I wrote this in May….I wasn’t going to post it until I was done working out my notice but I have 2 more weeks to go and nothing much has changed. It is what it is and I am almost D.O.N.E. Time to move on…yes, time to move on!! Why?? Because I AM more special than THIS…..
I. Am. Special. I belong to a “team” or so they call it at my place of employment. The special “management team”.
We MANAGE our own jobs to the T. We also MANAGE the jobs of others as best we can. Some times we think we manage the other jobs better than the other person can actually DO the job. It’s really rather amusing if you ask me.
The other day, as a management team member, I was pulled to the unit to do the job of one of the NON-management personnel. Yep…I can do it. And I did it without one temper tantrum, and I did it without shedding one tear. Was I happy? Nope. I have not been trained properly to do this person’s job. BUT….I HAVE been trained to manage the person that normally does the job.
Are you following me here?
That’s right. Our management team is special because we are there to manage other people without really knowing how the other people perform their job. It’s amazing.
On top of the managing part of our jobs, we have our own jobs. And yes, our jobs are also managed by someone higher up than we are. I do my job to the best of my ability but I am still new at it. I give it my all and then some more. Mostly because I’m scared of the management above me, but also because I care.
Last week I was supposed to help with the company Memorial Day picnic and my job, as management, was to serve ice-cream. Yep. That was my job. BUT, that was the day I got pulled to one of the units to pass meds. I was so worried there wouldn’t be another person from our special management team qualified to serve the ice cream, because when this was mentioned to me, there was absolutely no discussion…I MUST be present at the picnic.
Being pulled to the unit to pass meds was worrisome….yes it was. I was worried the ice cream would go un-passed and this would be so detrimental to the image we are trying to build back up within the community.
Not once as I sweat my ass off passing meds hoping I was doing the right thing for the right patient did I see one of my “team players” offering to help me. I figured they must be busy getting ready for the picnic. No big deal.
The food was set up on the unit where I was working. I was starving because I did not get a break at all….well, I had one break but hell with food, I needed to smoke!
During the busy med pass I had one of the management team come up to me and tell me all staff had to move their vehicles off the property to make room for the many community members who were expected to attend our awesome picnic. I could not leave to move my car. I was passing fucking medication!! So, one of the nice team members offered to move it for me. Nice.
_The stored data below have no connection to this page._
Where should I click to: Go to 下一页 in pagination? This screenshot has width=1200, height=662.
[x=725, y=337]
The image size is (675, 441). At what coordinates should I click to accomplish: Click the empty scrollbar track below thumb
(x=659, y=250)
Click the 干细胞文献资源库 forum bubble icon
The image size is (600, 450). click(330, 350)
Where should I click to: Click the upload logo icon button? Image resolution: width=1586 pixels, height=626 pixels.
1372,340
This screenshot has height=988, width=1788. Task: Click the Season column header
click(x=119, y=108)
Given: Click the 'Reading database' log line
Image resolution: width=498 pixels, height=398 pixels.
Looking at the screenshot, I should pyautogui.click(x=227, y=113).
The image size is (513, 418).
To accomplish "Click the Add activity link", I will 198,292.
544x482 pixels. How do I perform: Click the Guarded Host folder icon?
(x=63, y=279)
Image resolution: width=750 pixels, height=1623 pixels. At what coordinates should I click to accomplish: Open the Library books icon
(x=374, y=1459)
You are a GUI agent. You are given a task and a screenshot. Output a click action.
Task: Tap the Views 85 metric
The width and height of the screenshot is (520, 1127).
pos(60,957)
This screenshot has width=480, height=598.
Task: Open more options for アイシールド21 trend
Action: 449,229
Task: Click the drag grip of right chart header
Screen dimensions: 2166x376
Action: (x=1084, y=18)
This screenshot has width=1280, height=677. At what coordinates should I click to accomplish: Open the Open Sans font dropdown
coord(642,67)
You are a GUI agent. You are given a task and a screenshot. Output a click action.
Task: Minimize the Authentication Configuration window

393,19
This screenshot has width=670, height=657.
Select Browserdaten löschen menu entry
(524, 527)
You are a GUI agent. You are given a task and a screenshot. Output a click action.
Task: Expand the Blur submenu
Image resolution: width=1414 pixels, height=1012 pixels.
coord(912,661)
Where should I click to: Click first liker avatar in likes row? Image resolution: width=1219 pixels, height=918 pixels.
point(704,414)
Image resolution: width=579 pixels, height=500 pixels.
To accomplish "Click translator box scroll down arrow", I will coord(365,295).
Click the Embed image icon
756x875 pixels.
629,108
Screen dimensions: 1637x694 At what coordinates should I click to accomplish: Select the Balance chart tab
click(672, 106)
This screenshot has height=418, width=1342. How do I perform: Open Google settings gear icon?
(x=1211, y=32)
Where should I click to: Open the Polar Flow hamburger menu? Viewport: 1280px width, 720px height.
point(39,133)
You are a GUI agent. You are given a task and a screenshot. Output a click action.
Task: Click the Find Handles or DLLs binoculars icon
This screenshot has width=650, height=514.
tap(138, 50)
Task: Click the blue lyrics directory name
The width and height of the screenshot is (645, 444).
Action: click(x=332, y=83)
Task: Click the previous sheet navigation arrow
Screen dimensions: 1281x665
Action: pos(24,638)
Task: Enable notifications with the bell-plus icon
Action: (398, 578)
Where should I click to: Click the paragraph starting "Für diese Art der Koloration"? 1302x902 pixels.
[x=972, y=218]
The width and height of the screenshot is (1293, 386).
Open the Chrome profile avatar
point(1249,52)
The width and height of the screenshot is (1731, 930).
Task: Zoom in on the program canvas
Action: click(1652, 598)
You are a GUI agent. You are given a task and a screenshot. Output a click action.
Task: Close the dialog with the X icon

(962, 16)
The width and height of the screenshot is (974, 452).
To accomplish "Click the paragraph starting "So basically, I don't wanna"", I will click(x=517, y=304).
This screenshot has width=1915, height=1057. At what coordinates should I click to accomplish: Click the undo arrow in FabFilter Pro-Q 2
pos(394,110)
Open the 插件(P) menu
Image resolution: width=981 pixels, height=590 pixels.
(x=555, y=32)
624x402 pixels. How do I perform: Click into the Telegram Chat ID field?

Asshat!
When I took my break I went out the back way so no one would see me go smoke…and man…you should have seen all the cars in the lot!! I was amazed!!
Allllll these people came to OUR special Memorial Day picnic?? No way.
After the party was over I watched as the special management team members cleaned up the mess. I gave report to the on-coming nurse and then sat to chart because I felt that I would get crucified if I missed anything. I got out late. But what really pissed me off is that not ONE of my “team-mates” even stopped to see if I needed anything before they left. They were gone. Every. Last. One. Of. Them.
What the fuck?? Seriously??
Thank God for my sister that I coerced into working there with me. She was working on another unit and we were able to walk out of there with our heads held high like we didn’t give a fuck about anything. We felt “special” to have to walk a half a mile to find our vehicles that the “management team” had offered to move for us.
Regardless, I was sort of questioning how special I really was until this weekend.
This weekend…… I received a card in the mail from my place of employment. This is how I KNEW just exactly how special they think I am. You see…it was a birthday card. Picked out especially for me. I know it took someone a good long time to pick it out and to get everyone to sign it. Yeah…that must have been quite hectic to do. If you look closely you will see……
Yep! I signed my own fucking card in one of our morning meetings!! Don’t you think they would work at little harder at not having the person sign their own card when all the cards are passed around to sign?? Don’t you think???? Aren’t we all more special than that???
And…my birthday is in JUNE, you muther truckers!!